[Data records]

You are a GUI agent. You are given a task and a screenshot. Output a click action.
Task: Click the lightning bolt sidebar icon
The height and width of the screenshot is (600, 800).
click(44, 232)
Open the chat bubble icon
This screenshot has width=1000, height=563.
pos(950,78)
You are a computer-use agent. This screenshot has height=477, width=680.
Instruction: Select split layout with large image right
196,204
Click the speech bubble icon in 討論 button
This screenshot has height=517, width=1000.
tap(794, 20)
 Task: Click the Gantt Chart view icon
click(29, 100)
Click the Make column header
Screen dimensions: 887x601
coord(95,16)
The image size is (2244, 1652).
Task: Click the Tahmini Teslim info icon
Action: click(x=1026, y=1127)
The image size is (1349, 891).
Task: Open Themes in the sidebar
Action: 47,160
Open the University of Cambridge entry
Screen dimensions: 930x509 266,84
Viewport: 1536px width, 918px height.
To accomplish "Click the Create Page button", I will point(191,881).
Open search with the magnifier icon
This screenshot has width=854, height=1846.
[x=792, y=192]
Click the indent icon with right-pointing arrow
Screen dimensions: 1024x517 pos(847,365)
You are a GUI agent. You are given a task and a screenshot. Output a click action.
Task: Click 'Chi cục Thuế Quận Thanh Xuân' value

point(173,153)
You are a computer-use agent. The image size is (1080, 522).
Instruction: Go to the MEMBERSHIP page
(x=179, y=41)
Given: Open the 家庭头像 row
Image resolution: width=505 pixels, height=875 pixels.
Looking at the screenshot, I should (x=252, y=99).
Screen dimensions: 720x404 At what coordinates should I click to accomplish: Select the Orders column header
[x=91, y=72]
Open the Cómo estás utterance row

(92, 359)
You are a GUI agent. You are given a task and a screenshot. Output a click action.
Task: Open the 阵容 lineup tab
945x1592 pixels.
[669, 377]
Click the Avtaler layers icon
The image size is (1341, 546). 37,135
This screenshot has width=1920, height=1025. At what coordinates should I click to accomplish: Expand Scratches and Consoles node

| Requirement |
Every entry should be retyped exactly as shown.

| The completed task |
You are a GUI agent. You are given a task and a screenshot. Output a click action.
Task: Click the lightning bolt sidebar icon
The height and width of the screenshot is (600, 800).
click(44, 232)
Open the chat bubble icon
This screenshot has width=1000, height=563.
pos(950,78)
You are a computer-use agent. This screenshot has height=477, width=680.
Instruction: Select split layout with large image right
196,204
Click the speech bubble icon in 討論 button
This screenshot has height=517, width=1000.
tap(794, 20)
 Task: Click the Gantt Chart view icon
click(29, 100)
Click the Make column header
Screen dimensions: 887x601
coord(95,16)
The image size is (2244, 1652).
Task: Click the Tahmini Teslim info icon
Action: click(x=1026, y=1127)
The image size is (1349, 891).
Task: Open Themes in the sidebar
Action: 47,160
Open the University of Cambridge entry
Screen dimensions: 930x509 266,84
Viewport: 1536px width, 918px height.
To accomplish "Click the Create Page button", I will point(191,881).
Open search with the magnifier icon
This screenshot has width=854, height=1846.
[x=792, y=192]
Click the indent icon with right-pointing arrow
Screen dimensions: 1024x517 pos(847,365)
You are a GUI agent. You are given a task and a screenshot. Output a click action.
Task: Click 'Chi cục Thuế Quận Thanh Xuân' value

point(173,153)
You are a computer-use agent. The image size is (1080, 522).
Instruction: Go to the MEMBERSHIP page
(x=179, y=41)
Given: Open the 家庭头像 row
Image resolution: width=505 pixels, height=875 pixels.
Looking at the screenshot, I should (x=252, y=99).
Screen dimensions: 720x404 At what coordinates should I click to accomplish: Select the Orders column header
[x=91, y=72]
Open the Cómo estás utterance row

(92, 359)
You are a GUI agent. You are given a task and a screenshot. Output a click action.
Task: Open the 阵容 lineup tab
945x1592 pixels.
[669, 377]
Click the Avtaler layers icon
The image size is (1341, 546). 37,135
This screenshot has width=1920, height=1025. At what coordinates should I click to accomplish: Expand Scratches and Consoles node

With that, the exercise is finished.